I am building a datawarehouse in Azure Synapse where one of the sources are about 20 different types of XML files (with a different XSD scheme) and 1 base scheme.
What I am looking for is to get all XML elements and store them in files (1 per type) in my data lake. For that I need to have unique names per element, for example the whole path as a name. I tried to define dicts per type with all element names, but this is quite some work. To automate this (XSDs are updated yearly), I tried to code this out in Excel and VBA, but the XSDs are quite complex with nested complex types etc.
Below is a snippet of the baseschema.xsd:
<?xml version="1.0" encoding="UTF-8"?>
<xs:schema targetNamespace="http://www.website.org/typ/1/baseschema/schema" elementFormDefault="qualified" xmlns:xs="http://www.w3.org/2001/XMLSchema" xmlns:iwmo="http://www.website.org/typ/1/baseschema/schema">
<xs:complexType name="Complex_Address">
...

* [THE EXERCISE]:
Please answer these questions about the XML post:
1. About how many types of XML files are among the sources?
2. Which two tools did the writer use to try to automate the work?
3. What value does the snippet give for elementFormDefault?
The data that comes next is separate material, unrelated to the XML post.

* [DATA]:
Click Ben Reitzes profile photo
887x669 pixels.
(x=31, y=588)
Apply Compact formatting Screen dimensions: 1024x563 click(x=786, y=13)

* [WORKED SOLUTION]:
1. About 20.
2. Excel and VBA.
3. "qualified"